En bref, soit on clarifie en distinguant et associant (les deux compétences architecturales et paysagistes sont alors identifiées), soit on redéfinit les idées de territoire et de paysage en tant que milieux de vie humaine et sociale à reconnaitre (de nouvelles compétences hybrides de projet situé émergent).
Les divergences
Nombreux, ils peuvent être néanmoins réunis en cinq polarités. Chacune peut se retrouver avec des dosages variables dans la plupart des exercices pédagogiques.
Le pôle de l’arpentage topographique du site de projet apparait clairement dans les ateliers de l’ENSPÉcole nationale supérieure de paysage. Il fonde également la production de l’atlas métropolitain de Marseille. La lecture du site de projet ou du territoire mobilise les outils de la description et de l’analyse critique (croquis, coupes, cartes, photographies…) pour fonder un parti personnel ou collectif de projet en fonction de ce qui est compris des enjeux locaux (habitat, logement, patrimoine, mobilité, création, réhabilitation…).
Le pôle de la construction d’un récit inspirant le projet est soit explicite soit subliminal. C’est le cas des travaux recherchant l’imaginaire culturel des objets ordinaires nomades (le peigne, le balai) et fondant des projets d’architecture (ENSA Paris Malaquais). Mais il est possible également de mobiliser les étudiants sur le devenir d’un bâti (un mas abandonné) en s’appuyant sur les acteurs locaux concernés. Le récit utopique situé fonde alors « une programmation générative » du territoire (ENSA Montpellier).
Le pôle de l’enquête pour le projet s’appuie sur les méthodes de l’anthropologie sociale et culturelle, et de la sociologie. Cette approche expérimentale conjuguée à celle du projet d’architecture permet de reconnaitre les situations sociales difficiles telles qu’elles sont dites par les habitants, notamment dans les territoires péri-métropolitains des villes moyennes de Nevers et Dieppe, ou le long de l’estuaire de la Loire (ENSA Paris Malaquais et Nantes). L’acte de projet d’architecte est alors décentré du « je » vers les intérêts des habitants enquêtés.
Le pôle de la participation sociale permet dans les ateliers d’aller jusqu’à des décisions et des réalisations effectives. L’étudiant, le stagiaire deviennent partie prenante d’un projet abouti. Par exemple en réalisant avec les agriculteurs un jardin vernaculaire dans les chinampas menacés de Mexico. Ou avec les habitants du quartier de Belle-Beille à Angers, en contribuant aux décisions collectives de renouvellement urbain (Agrocampus ouest).

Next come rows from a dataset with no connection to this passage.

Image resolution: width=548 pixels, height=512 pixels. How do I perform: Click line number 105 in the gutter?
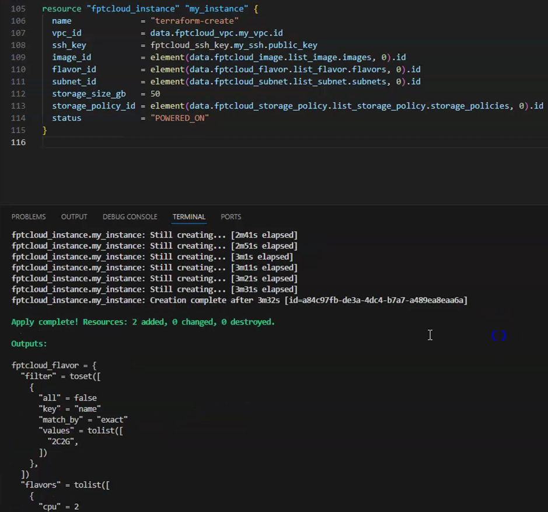coord(18,9)
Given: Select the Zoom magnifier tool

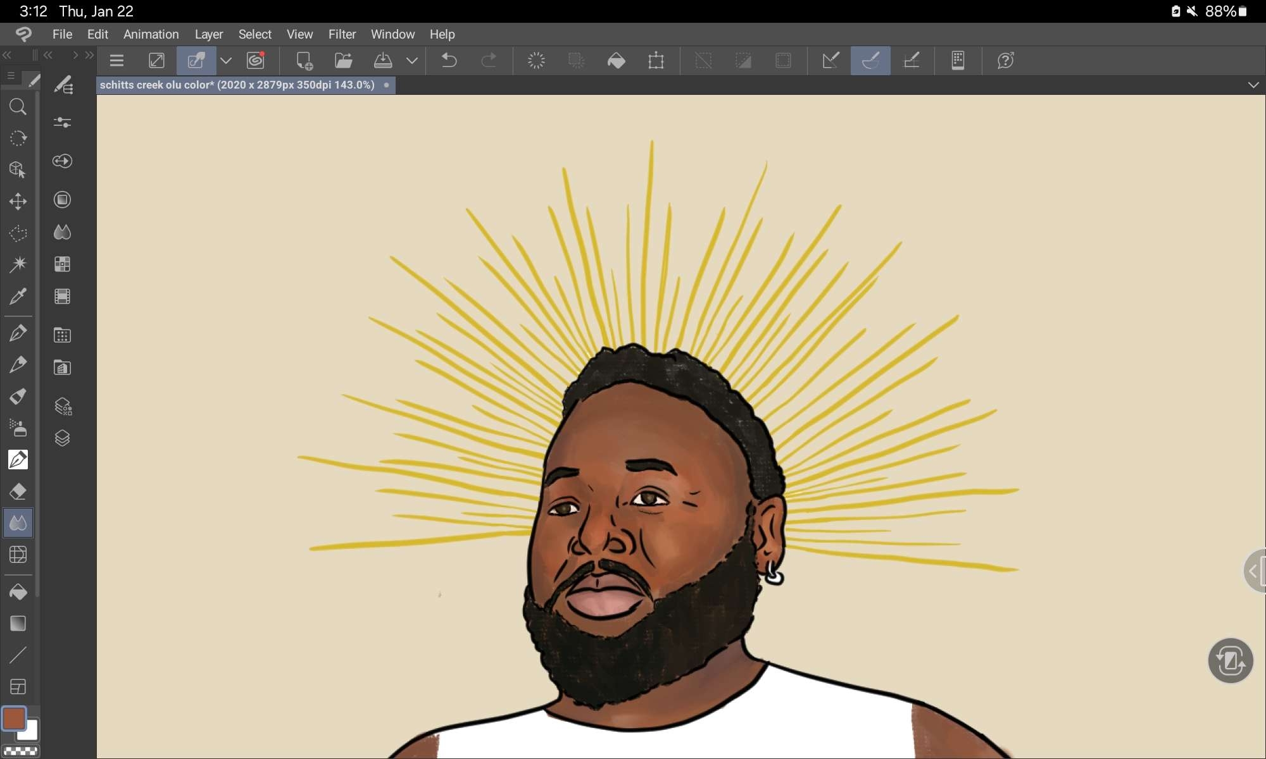Looking at the screenshot, I should click(x=18, y=107).
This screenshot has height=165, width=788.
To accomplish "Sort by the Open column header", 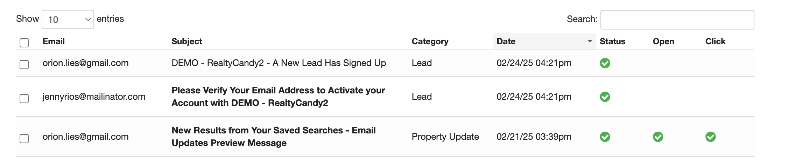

Le dernier pôle est celui d’une connaissance universitaire des processus éducatifs de projet (thèses de doctorat). Pour l’architecture en rendant compte des modèles successifs de l’enseignement des pratiques constructives (les Grands ateliers de l’Isle d’Abeau), et pour le paysage des vertus didactiques de l’iconographie des atlas de paysage du Grand Est. Ces derniers ont été réalisés davantage pour des professionnels et des experts du projet de paysage que pour des étudiants et des scolaires.
Dans la réalité des pratiques pédagogiques, l’importance explicite donnée au contexte des projets d’architecture et de paysage amène à ne pas privilégier une seule méthode d’enseignement car c’est l’étudiant qui décide de la démarche qui lui convient. C’est pourquoi, dans les territoires choisis par les workshops, arpentages méthodiques, lectures critiques, enquêtes, productions de récits et pratiques participatives s’entremêlent pour aboutir à un parti attendu de projet de paysage ou d’architecture.
Conclusions
Si l’on s’en tient aux expériences pédagogiques d’enseignement du projet présentées, on peut constater que certaines relèvent d’une tradition pédagogique d’école (l’arpentage méthodique du site et du territoire chez les paysagistes), et que d’autres sont expérimentales (la participation habitante, l’enquête anthropologique). Dans les deux cas, il s’agit bien de renouveler les réponses à la question de la prise en compte des contextes dans l’acte intuitif/déductif de projet spatial. Intention qui hésite en général à se prononcer comme projet social et politique.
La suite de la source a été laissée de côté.